What the task asks -
Your task is to retype, exactly and only, the lines from the one containing "This screenshot has width=1307, height=924." to the final line of the entries, leaving out all pictures.
[[ Given data open ]]
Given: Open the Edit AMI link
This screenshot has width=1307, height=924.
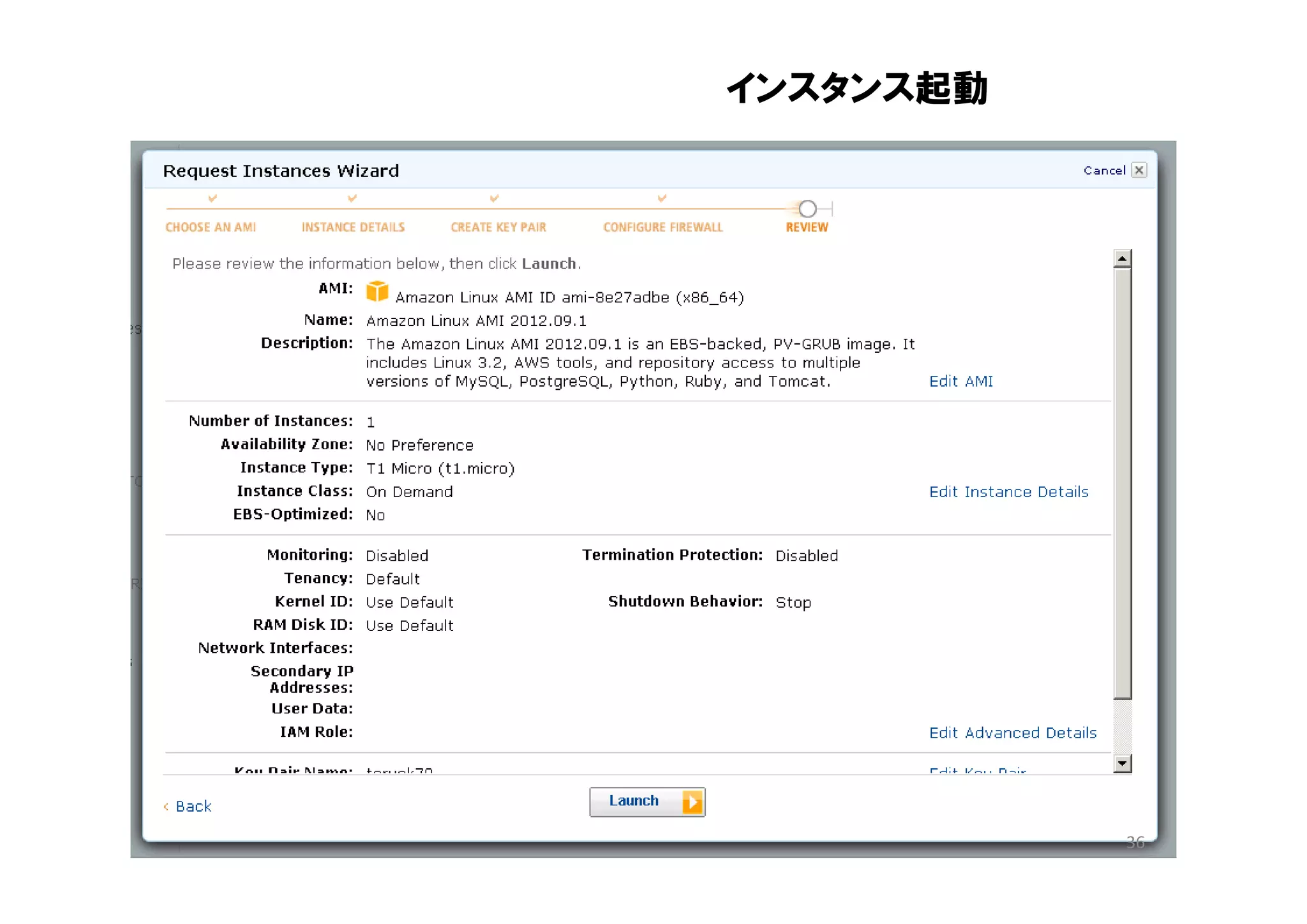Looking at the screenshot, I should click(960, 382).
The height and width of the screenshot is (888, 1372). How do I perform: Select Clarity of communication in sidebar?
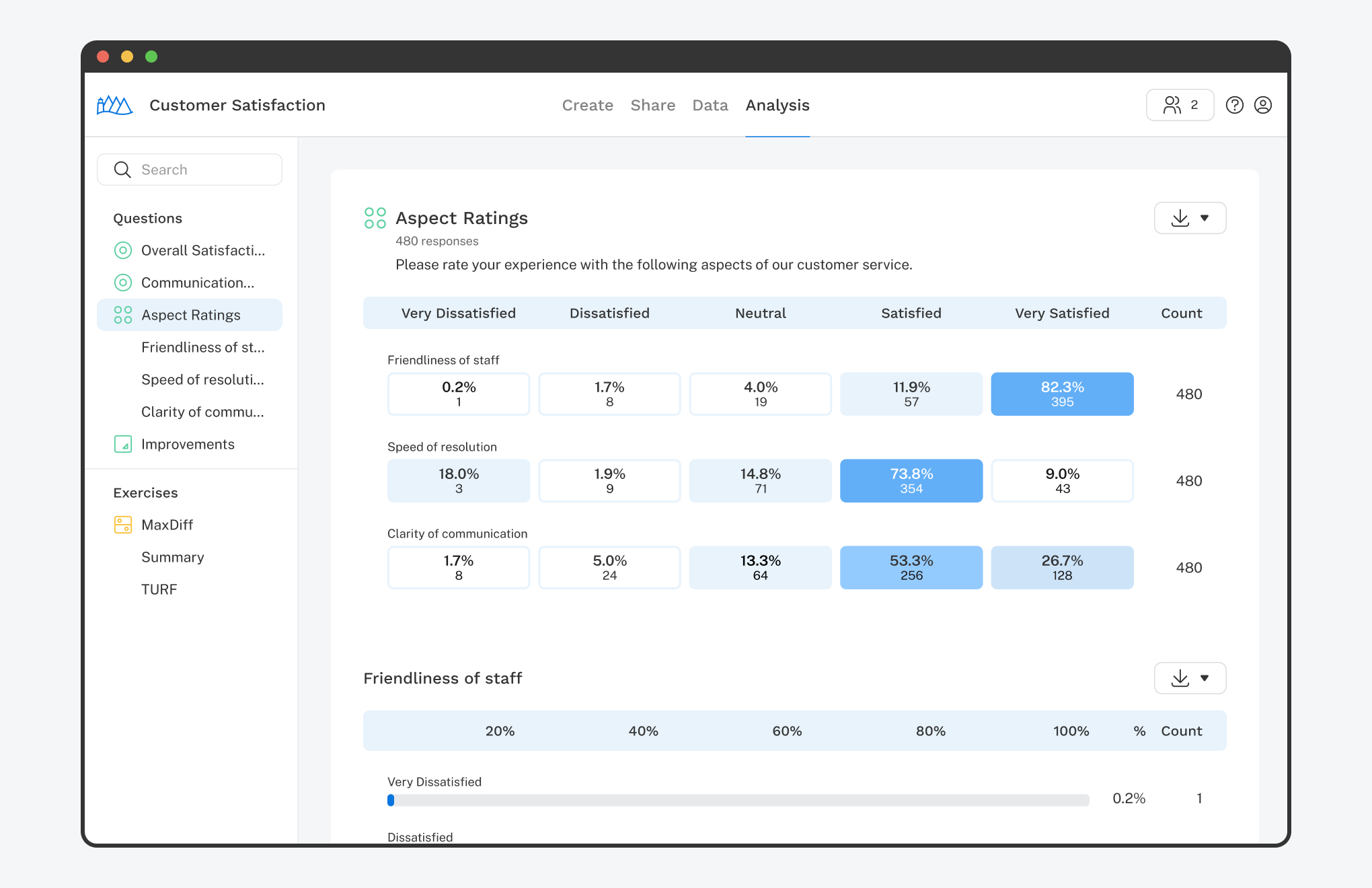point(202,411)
[[ Given data closed ]]
Solution to this problem -
This screenshot has width=1307, height=924.
Looking at the screenshot, I should click(960, 382).
The height and width of the screenshot is (888, 1372). How do I perform: Select Clarity of communication in sidebar?
point(202,411)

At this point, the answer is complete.